__Directions for this task__.
Please return the entries, omitting and altering nothing.

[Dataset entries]

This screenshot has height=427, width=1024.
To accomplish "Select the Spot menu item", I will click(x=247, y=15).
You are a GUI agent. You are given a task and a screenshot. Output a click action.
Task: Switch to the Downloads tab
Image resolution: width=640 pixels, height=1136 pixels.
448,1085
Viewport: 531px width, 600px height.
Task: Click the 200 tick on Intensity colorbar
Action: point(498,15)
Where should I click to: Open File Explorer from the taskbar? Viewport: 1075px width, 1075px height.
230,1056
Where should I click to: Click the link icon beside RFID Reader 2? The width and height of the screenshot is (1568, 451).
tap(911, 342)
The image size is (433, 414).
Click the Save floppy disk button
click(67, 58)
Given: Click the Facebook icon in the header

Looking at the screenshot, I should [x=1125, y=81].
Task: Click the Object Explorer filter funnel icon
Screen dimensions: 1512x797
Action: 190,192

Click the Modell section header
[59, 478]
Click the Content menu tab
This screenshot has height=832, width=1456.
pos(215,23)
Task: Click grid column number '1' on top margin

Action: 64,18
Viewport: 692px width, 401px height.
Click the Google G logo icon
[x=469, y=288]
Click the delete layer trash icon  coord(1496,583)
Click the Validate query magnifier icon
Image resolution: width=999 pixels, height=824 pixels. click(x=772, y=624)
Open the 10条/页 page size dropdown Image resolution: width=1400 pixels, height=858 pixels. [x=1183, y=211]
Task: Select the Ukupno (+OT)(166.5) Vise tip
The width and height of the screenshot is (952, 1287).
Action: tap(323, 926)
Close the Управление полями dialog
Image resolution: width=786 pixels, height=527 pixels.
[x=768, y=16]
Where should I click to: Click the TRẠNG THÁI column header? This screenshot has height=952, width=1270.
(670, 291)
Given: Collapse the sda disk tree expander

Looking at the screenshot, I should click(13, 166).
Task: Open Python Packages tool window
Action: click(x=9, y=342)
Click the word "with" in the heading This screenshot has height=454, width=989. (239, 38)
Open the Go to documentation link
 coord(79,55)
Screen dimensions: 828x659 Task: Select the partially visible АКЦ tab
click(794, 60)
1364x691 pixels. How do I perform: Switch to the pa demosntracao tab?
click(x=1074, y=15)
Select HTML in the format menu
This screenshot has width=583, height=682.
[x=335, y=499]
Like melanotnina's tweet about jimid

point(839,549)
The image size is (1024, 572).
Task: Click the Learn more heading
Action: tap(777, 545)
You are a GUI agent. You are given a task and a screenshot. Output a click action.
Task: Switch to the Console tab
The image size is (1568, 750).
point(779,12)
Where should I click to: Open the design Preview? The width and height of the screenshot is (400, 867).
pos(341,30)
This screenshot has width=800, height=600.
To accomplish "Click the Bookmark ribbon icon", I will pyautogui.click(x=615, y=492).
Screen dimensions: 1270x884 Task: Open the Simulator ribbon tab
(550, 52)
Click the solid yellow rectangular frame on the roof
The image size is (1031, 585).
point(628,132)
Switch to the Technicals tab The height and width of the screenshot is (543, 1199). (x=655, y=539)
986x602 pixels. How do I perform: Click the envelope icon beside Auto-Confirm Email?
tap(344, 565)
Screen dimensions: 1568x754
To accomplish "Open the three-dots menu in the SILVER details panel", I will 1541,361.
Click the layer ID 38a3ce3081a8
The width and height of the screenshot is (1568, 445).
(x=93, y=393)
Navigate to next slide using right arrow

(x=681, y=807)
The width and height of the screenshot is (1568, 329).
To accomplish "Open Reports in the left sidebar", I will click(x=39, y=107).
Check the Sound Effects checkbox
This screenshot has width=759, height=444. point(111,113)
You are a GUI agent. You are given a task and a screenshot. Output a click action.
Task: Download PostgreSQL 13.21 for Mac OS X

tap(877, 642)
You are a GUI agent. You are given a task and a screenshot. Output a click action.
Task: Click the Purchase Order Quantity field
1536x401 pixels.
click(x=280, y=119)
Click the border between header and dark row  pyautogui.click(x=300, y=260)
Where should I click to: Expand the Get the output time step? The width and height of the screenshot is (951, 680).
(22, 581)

__Answer to this problem__.
This screenshot has height=427, width=1024.
To accomplish "Select the Spot menu item", I will click(x=247, y=15).
You are a GUI agent. You are given a task and a screenshot. Output a click action.
Task: Switch to the Downloads tab
Image resolution: width=640 pixels, height=1136 pixels.
448,1085
Viewport: 531px width, 600px height.
Task: Click the 200 tick on Intensity colorbar
Action: point(498,15)
Where should I click to: Open File Explorer from the taskbar? Viewport: 1075px width, 1075px height.
230,1056
Where should I click to: Click the link icon beside RFID Reader 2? The width and height of the screenshot is (1568, 451).
tap(911, 342)
The image size is (433, 414).
Click the Save floppy disk button
click(67, 58)
Given: Click the Facebook icon in the header

Looking at the screenshot, I should [x=1125, y=81].
Task: Click the Object Explorer filter funnel icon
Screen dimensions: 1512x797
Action: 190,192

Click the Modell section header
[59, 478]
Click the Content menu tab
This screenshot has height=832, width=1456.
pos(215,23)
Task: Click grid column number '1' on top margin

Action: 64,18
Viewport: 692px width, 401px height.
Click the Google G logo icon
[x=469, y=288]
Click the delete layer trash icon  coord(1496,583)
Click the Validate query magnifier icon
Image resolution: width=999 pixels, height=824 pixels. click(x=772, y=624)
Open the 10条/页 page size dropdown Image resolution: width=1400 pixels, height=858 pixels. [x=1183, y=211]
Task: Select the Ukupno (+OT)(166.5) Vise tip
The width and height of the screenshot is (952, 1287).
Action: tap(323, 926)
Close the Управление полями dialog
Image resolution: width=786 pixels, height=527 pixels.
[x=768, y=16]
Where should I click to: Click the TRẠNG THÁI column header? This screenshot has height=952, width=1270.
(670, 291)
Given: Collapse the sda disk tree expander

Looking at the screenshot, I should click(13, 166).
Task: Open Python Packages tool window
Action: click(x=9, y=342)
Click the word "with" in the heading This screenshot has height=454, width=989. (239, 38)
Open the Go to documentation link
 coord(79,55)
Screen dimensions: 828x659 Task: Select the partially visible АКЦ tab
click(794, 60)
1364x691 pixels. How do I perform: Switch to the pa demosntracao tab?
click(x=1074, y=15)
Select HTML in the format menu
This screenshot has width=583, height=682.
[x=335, y=499]
Like melanotnina's tweet about jimid

point(839,549)
The image size is (1024, 572).
Task: Click the Learn more heading
Action: tap(777, 545)
You are a GUI agent. You are given a task and a screenshot. Output a click action.
Task: Switch to the Console tab
The image size is (1568, 750).
point(779,12)
Where should I click to: Open the design Preview? The width and height of the screenshot is (400, 867).
pos(341,30)
This screenshot has width=800, height=600.
To accomplish "Click the Bookmark ribbon icon", I will pyautogui.click(x=615, y=492).
Screen dimensions: 1270x884 Task: Open the Simulator ribbon tab
(550, 52)
Click the solid yellow rectangular frame on the roof
The image size is (1031, 585).
point(628,132)
Switch to the Technicals tab The height and width of the screenshot is (543, 1199). (x=655, y=539)
986x602 pixels. How do I perform: Click the envelope icon beside Auto-Confirm Email?
tap(344, 565)
Screen dimensions: 1568x754
To accomplish "Open the three-dots menu in the SILVER details panel", I will 1541,361.
Click the layer ID 38a3ce3081a8
The width and height of the screenshot is (1568, 445).
(x=93, y=393)
Navigate to next slide using right arrow

(x=681, y=807)
The width and height of the screenshot is (1568, 329).
To accomplish "Open Reports in the left sidebar", I will click(x=39, y=107).
Check the Sound Effects checkbox
This screenshot has width=759, height=444. point(111,113)
You are a GUI agent. You are given a task and a screenshot. Output a click action.
Task: Download PostgreSQL 13.21 for Mac OS X

tap(877, 642)
You are a GUI agent. You are given a task and a screenshot. Output a click action.
Task: Click the Purchase Order Quantity field
1536x401 pixels.
click(x=280, y=119)
Click the border between header and dark row  pyautogui.click(x=300, y=260)
Where should I click to: Expand the Get the output time step? The width and height of the screenshot is (951, 680).
(22, 581)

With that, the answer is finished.